++++ GIVEN TEXT ++++
Oh Aimee, I'm so sorry to hear you're struggling so much *gentle squishes*
Let me just start by saying that you are wonderful & what happened to you was beyond words, you suffered indescribable trauma that you didn't deserve & you have every right in the world to feel validated in what happened to you. Whether you have PTSD or not, you felt that pain, you still feel pain today & what happened, shouldn't have happened & you have every right to feel the way you whatever anyone else says.
The anger, the hurt, the confusion, the denial, is all a part of processing the trauma that you went through & all I can say is that it will get easier, I promise.
Ama has a brilliant idea,, looking into groups is something to defiantly pursue. I love this idea of the app too, if you think it might help, You go ahead & do it. Do whatever you have to, to help yourself heal.
I saw my psychologist today and she recommended trying to go back to my assault counsellor. Last time I called to try and re-engage they wanted me to go through triage which i didn't think was necessary so I didn't follow up with it. But she said I should perhaps email her and tell her I want a "top up" of sorts and if that's ok and how to go about it.
I worried I might fall into a "victim" mindset but I think I'm there so I want her help to get out of it. It worked in the past.
I really hope that seeing her is helpful to you and that she gets back to you super soon.
If you're worried about being a victim? I wouldn't really worry about that too too much. You were a victim of a crime, that's a fact. But you're a lot of other things too. You're a friend and a sister and a daughter and so so so many other things. And you're you. That's the most important bit.
The counsellor responded and said their wait list is long but a top up session would be okay (if it can be fit around work hours). She mentioned something about phone and email support do not sure if she means that in conjunction with the single session, but that would be very kind.
++++
**DIRECTION 1**
Rewrite the stretch of the forum thread from "I really hope" through "be very kind.", replacing "counsellor" with "therapist".
**DIRECTION 2**
List the feelings and reactions that the forum thread names as all part of processing the trauma.
The material that comes next is separate from the forum thread.
++++ DATA LINES ++++
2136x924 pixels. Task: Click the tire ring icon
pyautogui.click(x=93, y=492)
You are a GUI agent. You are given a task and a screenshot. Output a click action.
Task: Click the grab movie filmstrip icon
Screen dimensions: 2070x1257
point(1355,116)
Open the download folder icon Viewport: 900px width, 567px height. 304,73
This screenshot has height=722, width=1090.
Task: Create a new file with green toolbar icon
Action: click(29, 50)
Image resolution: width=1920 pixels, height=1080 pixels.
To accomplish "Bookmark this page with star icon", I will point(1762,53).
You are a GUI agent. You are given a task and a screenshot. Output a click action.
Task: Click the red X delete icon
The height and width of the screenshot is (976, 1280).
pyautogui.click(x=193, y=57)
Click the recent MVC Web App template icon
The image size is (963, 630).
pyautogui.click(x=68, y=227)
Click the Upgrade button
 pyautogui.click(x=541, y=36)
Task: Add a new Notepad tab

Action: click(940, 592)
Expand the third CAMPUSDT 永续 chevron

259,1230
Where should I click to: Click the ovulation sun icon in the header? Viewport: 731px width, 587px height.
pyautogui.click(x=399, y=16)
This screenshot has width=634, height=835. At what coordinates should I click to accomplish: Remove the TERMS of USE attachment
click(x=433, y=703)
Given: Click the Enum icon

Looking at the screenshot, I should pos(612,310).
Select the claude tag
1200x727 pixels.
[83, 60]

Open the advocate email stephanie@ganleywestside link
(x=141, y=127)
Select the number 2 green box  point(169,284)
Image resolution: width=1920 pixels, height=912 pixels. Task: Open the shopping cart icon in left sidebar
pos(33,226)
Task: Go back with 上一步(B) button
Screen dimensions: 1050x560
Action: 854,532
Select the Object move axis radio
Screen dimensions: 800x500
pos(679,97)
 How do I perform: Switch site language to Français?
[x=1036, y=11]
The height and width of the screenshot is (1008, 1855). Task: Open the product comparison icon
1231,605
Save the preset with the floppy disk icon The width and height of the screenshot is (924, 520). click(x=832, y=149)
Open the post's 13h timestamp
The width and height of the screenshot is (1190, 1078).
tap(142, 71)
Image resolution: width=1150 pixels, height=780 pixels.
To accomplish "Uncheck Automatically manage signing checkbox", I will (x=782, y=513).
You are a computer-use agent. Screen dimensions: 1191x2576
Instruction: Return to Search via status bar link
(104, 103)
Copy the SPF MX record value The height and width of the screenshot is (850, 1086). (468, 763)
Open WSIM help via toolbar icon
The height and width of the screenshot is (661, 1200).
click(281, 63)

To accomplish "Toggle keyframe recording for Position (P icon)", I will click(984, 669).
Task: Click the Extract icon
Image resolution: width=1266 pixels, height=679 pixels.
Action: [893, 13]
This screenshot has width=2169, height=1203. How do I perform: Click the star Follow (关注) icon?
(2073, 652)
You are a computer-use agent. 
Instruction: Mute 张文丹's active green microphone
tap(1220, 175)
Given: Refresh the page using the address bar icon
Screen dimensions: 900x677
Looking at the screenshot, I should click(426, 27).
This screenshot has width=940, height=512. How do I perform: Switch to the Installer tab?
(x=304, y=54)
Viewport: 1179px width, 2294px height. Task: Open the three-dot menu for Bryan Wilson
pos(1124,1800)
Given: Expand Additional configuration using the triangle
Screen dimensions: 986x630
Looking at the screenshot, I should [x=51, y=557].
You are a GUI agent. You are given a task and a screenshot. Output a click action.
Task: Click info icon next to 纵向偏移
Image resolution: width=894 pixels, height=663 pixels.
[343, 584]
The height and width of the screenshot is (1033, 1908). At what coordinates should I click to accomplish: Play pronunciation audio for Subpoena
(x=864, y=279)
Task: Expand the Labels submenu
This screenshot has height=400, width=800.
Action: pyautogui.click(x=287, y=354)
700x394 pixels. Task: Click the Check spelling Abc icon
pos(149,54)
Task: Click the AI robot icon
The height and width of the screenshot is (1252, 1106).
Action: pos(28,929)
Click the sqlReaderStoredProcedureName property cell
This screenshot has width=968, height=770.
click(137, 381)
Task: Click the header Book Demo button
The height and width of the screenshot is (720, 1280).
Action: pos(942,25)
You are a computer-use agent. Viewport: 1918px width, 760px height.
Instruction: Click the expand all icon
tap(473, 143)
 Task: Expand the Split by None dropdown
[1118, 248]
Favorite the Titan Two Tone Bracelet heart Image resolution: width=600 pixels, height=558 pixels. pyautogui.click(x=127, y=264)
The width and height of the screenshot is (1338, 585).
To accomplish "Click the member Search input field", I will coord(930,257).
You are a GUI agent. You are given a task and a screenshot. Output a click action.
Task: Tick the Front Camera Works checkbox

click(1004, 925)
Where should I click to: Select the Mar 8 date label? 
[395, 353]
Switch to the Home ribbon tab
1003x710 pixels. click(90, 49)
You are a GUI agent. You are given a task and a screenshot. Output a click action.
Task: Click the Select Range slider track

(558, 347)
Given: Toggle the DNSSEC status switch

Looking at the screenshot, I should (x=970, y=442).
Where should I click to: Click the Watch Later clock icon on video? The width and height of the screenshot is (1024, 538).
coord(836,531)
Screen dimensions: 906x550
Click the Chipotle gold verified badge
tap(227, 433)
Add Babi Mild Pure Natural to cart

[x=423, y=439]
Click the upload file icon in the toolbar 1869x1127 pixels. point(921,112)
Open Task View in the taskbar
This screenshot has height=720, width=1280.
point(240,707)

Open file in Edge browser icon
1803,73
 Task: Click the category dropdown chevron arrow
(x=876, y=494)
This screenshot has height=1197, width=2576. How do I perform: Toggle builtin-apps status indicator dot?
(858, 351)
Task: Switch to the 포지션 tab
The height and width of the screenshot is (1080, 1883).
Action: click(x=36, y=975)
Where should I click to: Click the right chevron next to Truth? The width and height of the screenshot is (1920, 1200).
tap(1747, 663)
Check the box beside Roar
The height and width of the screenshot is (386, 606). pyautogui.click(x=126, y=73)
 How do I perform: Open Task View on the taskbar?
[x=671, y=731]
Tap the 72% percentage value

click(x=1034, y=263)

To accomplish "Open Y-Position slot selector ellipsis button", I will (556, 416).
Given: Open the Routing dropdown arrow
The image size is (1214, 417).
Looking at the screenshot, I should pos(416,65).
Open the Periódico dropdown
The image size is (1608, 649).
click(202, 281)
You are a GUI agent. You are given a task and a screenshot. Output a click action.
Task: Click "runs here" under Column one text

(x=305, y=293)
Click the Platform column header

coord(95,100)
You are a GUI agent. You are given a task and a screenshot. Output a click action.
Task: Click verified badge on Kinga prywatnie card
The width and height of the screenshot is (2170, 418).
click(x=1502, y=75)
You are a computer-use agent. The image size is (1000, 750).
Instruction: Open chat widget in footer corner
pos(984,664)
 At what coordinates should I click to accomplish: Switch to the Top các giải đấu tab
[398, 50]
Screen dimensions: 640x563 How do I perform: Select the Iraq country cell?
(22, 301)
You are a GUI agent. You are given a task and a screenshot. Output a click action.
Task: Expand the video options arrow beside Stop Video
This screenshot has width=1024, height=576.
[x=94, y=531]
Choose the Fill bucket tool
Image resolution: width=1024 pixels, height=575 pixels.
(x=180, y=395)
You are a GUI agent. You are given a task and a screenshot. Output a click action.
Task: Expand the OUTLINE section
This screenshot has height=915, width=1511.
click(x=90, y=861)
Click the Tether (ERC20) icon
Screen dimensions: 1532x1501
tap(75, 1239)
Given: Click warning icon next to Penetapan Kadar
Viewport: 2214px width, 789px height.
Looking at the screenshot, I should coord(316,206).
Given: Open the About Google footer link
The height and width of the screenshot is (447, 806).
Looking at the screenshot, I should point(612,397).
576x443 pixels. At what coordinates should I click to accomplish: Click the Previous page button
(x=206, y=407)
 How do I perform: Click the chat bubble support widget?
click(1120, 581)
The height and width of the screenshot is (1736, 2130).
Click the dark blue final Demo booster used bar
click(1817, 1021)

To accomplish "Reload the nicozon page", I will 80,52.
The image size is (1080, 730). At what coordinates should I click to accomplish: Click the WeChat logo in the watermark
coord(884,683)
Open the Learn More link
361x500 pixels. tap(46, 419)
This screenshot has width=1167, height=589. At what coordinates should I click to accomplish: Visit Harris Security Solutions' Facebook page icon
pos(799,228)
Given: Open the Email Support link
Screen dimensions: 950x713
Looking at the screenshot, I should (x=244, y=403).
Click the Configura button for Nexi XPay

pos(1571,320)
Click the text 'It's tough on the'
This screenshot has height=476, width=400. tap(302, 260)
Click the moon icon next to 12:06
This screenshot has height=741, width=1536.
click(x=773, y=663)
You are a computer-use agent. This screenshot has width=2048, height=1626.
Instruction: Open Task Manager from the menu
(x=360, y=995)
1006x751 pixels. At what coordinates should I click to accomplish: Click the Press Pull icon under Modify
++++
**REPLY 1**
I really hope that seeing her is helpful to you and that she gets back to you super soon.
If you're worried about being a victim? I wouldn't really worry about that too too much. You were a victim of a crime, that's a fact. But you're a lot of other things too. You're a friend and a sister and a daughter and so so so many other things. And you're you. That's the most important bit.
The therapist responded and said their wait list is long but a top up session would be okay (if it can be fit around work hours). She mentioned something about phone and email support do not sure if she means that in conjunction with the single session, but that would be very kind.

**REPLY 2**
anger, hurt, confusion, denial